* Text *
☆ ☆ ☆ ☆ ☆

What to change (educational):
- partition_index: SYS6
partition_name: frp
file_name: frp.bin
is_download: true # show in SPFT Download tab (learning only)
operation_type: UPDATE # visible like other update partitions
linear_start_addr: 0x1888000
partition_size: 0x100000
Recommended workflow:
- Duplicate the original scatter file — keep the original untouched.
-
Edit the copy to change only
is_download
andoperation_type
(as above). - Load the modified scatter into SPFT — observe that FRP now appears like other partitions.
- Do NOT press Download on a device you rely on — use a test device or only inspect how SPFT responds.
9) Safe SPFT operations you should practice
Practicing non-destructive operations is the best learning approach:
-
Readback & Backups: Use Readback to dump
proinfo
,nvcfg
, and other protected partitions to files. Keep secure backups. -
File checks: Place your blank
frp.bin
next to the modified scatter and reload. SPFT will indicate whether the file is present and match the specified length. - Simulate: On a test unit, try loading the modified scatter and doing a Readback of FRP to see a dump — this is read-only and safe if done properly.
- Avoid Manual Format: do not use manual Format on production devices. If you must practice Manual Format, do so on an expendable test board where losing data won’t be a problem.
10) Best practices and recommended workflow
-
Always keep a copy of the original scatter and original backups of
proinfo
,nvcfg
,nvdata
. - Use a test device dedicated for learning.
- Keep a log of actions (what scatter you used, what file names and timestamps) so you can roll back.
- For locked devices where you are the legitimate owner, prefer account recovery and OEM support channels rather than overwriting protection partitions.
- When in doubt, stop and ask an authorized service center.
11) Appendix A — useful snippets and references
A. Example FRP scatter block (original vs. learning)
Original (vendor):
- partition_index: SYS6
partition_name: frp
file_name: frp.bin
is_download: false
operation_type: INVISIBLE
linear_start_addr: 0x1888000
partition_size: 0x100000
Learning copy (safe testing on your own hardware):
- partition_index: SYS6
partition_name: frp
file_name: frp.bin
is_download: true
operation_type: UPDATE
linear_start_addr: 0x1888000
partition_size: 0x100000
B. Commands to create blank files (recap)

☆ ☆ ☆ ☆ ☆

* Information supplied *
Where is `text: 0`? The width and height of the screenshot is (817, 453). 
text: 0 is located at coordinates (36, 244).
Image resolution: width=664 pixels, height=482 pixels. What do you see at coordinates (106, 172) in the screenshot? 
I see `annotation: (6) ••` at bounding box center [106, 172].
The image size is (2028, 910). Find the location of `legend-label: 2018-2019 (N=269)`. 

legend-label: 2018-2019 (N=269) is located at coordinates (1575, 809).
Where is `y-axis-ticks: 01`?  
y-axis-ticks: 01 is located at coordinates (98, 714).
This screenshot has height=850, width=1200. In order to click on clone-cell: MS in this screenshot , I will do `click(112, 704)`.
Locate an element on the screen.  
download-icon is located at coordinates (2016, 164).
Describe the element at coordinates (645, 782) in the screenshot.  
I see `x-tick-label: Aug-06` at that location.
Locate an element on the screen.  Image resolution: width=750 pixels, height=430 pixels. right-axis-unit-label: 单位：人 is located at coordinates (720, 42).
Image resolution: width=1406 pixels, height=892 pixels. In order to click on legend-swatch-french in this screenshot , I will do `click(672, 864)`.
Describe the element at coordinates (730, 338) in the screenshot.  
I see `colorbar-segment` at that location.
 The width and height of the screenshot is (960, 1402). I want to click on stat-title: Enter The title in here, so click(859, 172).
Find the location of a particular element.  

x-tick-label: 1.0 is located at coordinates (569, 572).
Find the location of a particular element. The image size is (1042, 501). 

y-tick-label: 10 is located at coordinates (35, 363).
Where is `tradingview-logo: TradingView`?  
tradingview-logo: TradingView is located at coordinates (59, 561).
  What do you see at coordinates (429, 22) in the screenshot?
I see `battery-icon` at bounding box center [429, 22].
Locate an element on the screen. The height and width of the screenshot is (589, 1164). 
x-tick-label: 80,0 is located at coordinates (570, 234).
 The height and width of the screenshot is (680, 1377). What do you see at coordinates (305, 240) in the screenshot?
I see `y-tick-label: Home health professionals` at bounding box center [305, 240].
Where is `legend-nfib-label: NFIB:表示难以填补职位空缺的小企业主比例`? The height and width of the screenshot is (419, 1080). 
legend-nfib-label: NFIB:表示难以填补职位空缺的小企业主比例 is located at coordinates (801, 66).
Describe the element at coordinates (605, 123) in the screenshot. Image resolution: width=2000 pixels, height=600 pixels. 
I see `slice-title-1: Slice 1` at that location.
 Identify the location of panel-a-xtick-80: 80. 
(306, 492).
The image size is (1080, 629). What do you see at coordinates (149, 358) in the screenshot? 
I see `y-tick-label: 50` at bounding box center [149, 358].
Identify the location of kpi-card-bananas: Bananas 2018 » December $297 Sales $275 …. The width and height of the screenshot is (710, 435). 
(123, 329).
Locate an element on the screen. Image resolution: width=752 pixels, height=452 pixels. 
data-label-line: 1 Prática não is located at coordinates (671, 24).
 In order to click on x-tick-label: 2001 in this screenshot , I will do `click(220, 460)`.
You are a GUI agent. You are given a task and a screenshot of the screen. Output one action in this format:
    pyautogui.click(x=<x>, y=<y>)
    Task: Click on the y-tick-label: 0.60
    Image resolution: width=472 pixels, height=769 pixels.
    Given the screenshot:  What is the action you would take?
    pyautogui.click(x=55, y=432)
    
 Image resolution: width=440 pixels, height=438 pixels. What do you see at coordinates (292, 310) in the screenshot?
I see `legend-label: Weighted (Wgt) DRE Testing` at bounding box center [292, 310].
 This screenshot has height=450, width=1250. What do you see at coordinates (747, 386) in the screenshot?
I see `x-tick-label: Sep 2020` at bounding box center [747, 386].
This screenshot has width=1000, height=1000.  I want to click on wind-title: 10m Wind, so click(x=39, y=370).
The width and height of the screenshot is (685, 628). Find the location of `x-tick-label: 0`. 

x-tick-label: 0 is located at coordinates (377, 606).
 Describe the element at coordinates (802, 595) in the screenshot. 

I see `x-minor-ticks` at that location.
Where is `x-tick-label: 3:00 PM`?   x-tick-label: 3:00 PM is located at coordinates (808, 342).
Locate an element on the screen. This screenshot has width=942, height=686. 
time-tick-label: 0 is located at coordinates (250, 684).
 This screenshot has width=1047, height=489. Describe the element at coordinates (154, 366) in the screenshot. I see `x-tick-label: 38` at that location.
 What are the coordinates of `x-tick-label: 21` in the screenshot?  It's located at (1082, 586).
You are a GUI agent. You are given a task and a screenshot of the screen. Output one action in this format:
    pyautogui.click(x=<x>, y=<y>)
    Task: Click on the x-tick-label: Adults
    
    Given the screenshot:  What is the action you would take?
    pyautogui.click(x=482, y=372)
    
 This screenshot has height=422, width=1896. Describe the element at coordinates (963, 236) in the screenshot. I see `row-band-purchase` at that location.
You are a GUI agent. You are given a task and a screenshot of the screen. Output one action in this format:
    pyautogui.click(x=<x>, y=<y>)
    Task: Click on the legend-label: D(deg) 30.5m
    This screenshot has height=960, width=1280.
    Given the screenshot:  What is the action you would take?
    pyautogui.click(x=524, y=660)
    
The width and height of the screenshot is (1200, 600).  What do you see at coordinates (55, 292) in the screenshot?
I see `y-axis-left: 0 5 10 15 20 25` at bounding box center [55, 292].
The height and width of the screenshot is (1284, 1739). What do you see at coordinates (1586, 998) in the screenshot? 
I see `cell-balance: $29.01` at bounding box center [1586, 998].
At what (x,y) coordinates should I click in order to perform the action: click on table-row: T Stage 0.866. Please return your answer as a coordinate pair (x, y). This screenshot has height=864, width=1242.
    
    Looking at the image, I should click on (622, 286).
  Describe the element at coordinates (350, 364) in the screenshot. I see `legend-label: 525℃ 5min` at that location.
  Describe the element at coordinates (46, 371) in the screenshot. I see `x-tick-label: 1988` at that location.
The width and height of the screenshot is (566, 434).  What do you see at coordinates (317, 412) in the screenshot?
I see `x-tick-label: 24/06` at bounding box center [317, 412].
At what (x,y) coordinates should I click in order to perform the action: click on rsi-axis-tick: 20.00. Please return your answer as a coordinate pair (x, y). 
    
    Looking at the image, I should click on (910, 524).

☆ ☆ ☆ ☆ ☆

* Exercise prompt *
Copy the part of the SPFT scatter text above that opens with the words containing "What to change" and closes with "tab (learning only)".

* Exercise output *
What to change (educational):
- partition_index: SYS6
partition_name: frp
file_name: frp.bin
is_download: true # show in SPFT Download tab (learning only)